Many friends gathered for a party <to say farewell to Akko>

wanabee

Senior Member
Japanese
Dear all,

Many friends gathered for a party to say farewell to Akko.

I made it up. Could you tell how you read this sentence?
1. Many friends gathered for a party <in order to say farewell to Akko.>
2. Many friends gathered for <a party that was to say farewell to Akko.>
 
  • panjandrum

    Lapsed Moderator
    English-Ireland (top end)
    Confused?
    I think I need more explanation of the suggested difference between (1) and (2). Is it something to do with who organised the party?
    I'm tempted to say that if there is a difference, it really doesn't matter.
    The sentence structure looks familiar to me, and not at all ambiguous.
    Perhaps my nuance-detector has gone awry.
     

    Thomas Tompion

    Senior Member
    English - England
    I think a comma might help.

    Many friends gathered for a party, to say farewell to Akko
    - To say farewell to Akko, many friends gathered for a party.

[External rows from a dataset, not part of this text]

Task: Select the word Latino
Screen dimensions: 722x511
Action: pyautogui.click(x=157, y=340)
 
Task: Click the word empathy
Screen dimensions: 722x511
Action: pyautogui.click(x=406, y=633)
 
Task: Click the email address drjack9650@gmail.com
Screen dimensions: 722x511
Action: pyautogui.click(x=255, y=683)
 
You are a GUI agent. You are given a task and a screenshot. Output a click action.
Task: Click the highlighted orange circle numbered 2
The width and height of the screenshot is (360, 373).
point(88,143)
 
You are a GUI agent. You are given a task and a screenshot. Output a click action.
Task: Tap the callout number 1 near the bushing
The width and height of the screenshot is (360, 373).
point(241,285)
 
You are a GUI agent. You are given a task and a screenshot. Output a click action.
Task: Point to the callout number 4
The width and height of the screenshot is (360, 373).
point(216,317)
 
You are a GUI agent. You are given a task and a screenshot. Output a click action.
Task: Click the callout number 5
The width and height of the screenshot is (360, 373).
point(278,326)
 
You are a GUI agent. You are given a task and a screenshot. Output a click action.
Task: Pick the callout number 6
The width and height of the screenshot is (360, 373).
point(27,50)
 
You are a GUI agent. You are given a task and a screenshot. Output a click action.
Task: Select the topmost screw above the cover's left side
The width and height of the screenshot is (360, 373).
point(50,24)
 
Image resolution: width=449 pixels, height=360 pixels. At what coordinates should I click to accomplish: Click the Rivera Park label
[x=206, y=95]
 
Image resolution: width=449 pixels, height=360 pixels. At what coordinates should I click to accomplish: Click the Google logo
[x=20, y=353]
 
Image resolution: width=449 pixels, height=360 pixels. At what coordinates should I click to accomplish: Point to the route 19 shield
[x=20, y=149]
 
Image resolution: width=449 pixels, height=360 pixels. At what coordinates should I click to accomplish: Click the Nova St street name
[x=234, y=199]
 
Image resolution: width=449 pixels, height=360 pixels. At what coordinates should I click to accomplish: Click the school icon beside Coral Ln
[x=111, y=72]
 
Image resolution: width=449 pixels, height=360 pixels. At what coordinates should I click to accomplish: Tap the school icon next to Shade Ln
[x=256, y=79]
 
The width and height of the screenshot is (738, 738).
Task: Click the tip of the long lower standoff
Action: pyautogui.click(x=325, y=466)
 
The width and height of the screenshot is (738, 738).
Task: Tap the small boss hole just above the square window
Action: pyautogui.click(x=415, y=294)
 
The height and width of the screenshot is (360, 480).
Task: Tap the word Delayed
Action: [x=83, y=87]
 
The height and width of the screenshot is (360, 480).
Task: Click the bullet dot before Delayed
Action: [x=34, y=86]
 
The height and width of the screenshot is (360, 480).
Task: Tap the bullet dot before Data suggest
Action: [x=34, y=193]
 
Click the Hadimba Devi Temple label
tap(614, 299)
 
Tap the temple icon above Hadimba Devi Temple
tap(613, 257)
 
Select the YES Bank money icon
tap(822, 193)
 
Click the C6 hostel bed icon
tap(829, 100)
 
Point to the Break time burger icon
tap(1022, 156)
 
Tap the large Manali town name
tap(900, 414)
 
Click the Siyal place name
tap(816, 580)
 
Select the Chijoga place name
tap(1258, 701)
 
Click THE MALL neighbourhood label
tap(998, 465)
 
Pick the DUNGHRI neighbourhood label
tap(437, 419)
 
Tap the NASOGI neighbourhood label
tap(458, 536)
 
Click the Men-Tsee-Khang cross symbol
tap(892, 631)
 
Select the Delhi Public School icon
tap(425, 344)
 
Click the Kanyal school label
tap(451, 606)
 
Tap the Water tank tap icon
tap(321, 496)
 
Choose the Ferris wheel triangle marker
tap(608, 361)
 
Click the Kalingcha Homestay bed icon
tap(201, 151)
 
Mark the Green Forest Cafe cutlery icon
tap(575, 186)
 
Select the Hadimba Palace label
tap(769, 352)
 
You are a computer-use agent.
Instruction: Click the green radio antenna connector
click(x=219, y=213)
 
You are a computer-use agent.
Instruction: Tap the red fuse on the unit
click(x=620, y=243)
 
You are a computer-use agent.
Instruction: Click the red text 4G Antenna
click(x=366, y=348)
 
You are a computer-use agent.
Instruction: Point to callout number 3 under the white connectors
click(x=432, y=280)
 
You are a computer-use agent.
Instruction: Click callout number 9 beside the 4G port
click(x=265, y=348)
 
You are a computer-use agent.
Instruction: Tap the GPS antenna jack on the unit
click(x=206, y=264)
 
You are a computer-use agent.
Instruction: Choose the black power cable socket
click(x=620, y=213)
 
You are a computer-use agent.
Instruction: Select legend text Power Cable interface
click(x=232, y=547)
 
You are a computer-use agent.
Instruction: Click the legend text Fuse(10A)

    Many friends gathered for a party to say farewell to Akko
    - Many friends gathered for a party held to say farewell to Akko.

    The comma clarifies the first sentence, but I can't see how the ambiguity can be removed from the second, without adding that held, or something similar.
     

    panjandrum

    Lapsed Moderator
    English-Ireland (top end)
    I might be beginning to see a difference.

    1. The party came into existence only because many of Akko's friends gathered to say farewell to him.

    2. A party had been arranged for the purpose of saying farewell to Akko; many of Akko's friends gathered at the party.